• [Directions for this task] From the engagement article, pull out the stretch from "If he had to" through "and chief executive." word for word.

• [Study text]
*** Block opens ***
Mr. Regan commissioned two signs that would be placed prominently at the entrance to Willowbend Country Club in Mashpee, Mass., where he planned a surprise engagement party for 175 vaccinated or tested guests later that evening. One read, “She said yes!” The other, “She said no.”

If he had to post the latter sign, he figured he would just regroup. “I thought, if worse comes to worst, we’ll still have a heck of a party,” said Mr. Regan, 70. Ms. Akeley, 43, eliminated that worst-case scenario by strolling through the club’s door with a three-and-a-half carat oval diamond engagement ring on her finger. Mr. Regan wore a relieved grin.

Ms. Akeley and Mr. Regan met on March 19, 2020, at Logan Airport in Boston. Both were there for work: Ms. Akeley as a JetBlue flight attendant and Mr. Regan to stamp out a fire generated by the Jupiter, Fla., office of his firm, Regan Communications Group, of which he is chairman and chief executive.

“The company had made a major mess,” Mr. Regan said. “I wasn’t happy about having to go down there and apologize to a client.” Seeing Ms. Akeley at his Palm Beach departure gate lifted his spirits. “She was incredibly beautiful and incredibly goofy.”
*** Block closes ***
• [Information given]
*** Block opens ***
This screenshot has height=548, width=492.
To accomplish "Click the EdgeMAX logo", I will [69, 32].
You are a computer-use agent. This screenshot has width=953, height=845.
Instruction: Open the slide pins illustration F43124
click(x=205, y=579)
*** Block closes ***
*** Block opens ***
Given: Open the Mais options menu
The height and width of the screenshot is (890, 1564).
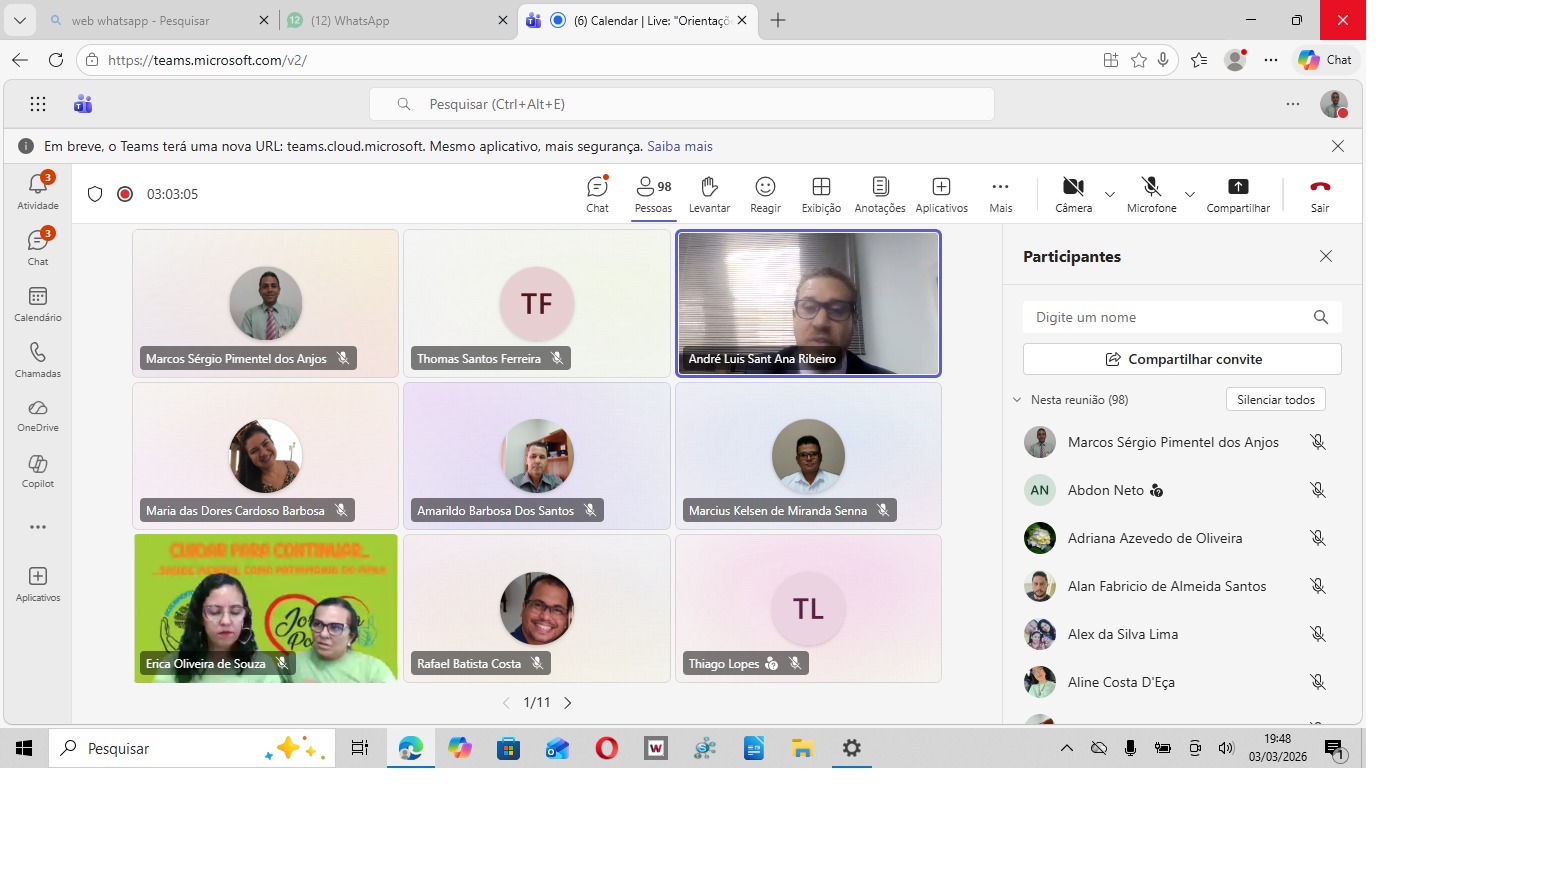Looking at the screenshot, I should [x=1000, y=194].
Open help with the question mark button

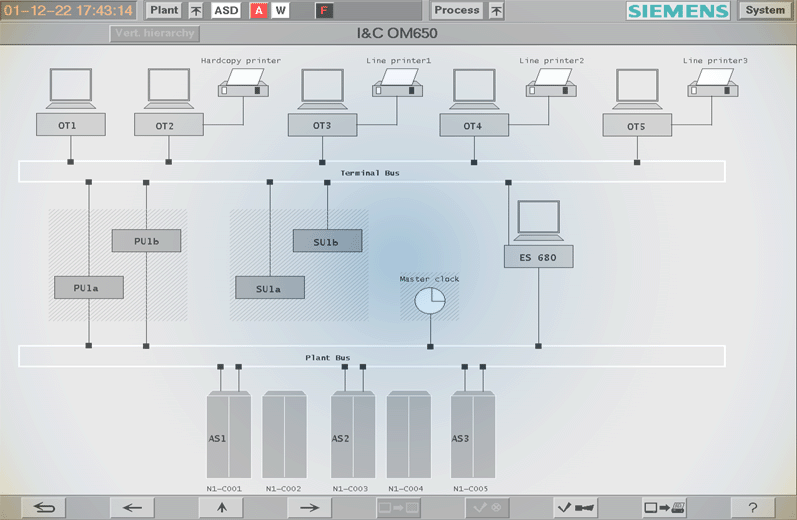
*** Block closes ***
• [Task answer]
If he had to post the latter sign, he figured he would just regroup. “I thought, if worse comes to worst, we’ll still have a heck of a party,” said Mr. Regan, 70. Ms. Akeley, 43, eliminated that worst-case scenario by strolling through the club’s door with a three-and-a-half carat oval diamond engagement ring on her finger. Mr. Regan wore a relieved grin.

Ms. Akeley and Mr. Regan met on March 19, 2020, at Logan Airport in Boston. Both were there for work: Ms. Akeley as a JetBlue flight attendant and Mr. Regan to stamp out a fire generated by the Jupiter, Fla., office of his firm, Regan Communications Group, of which he is chairman and chief executive.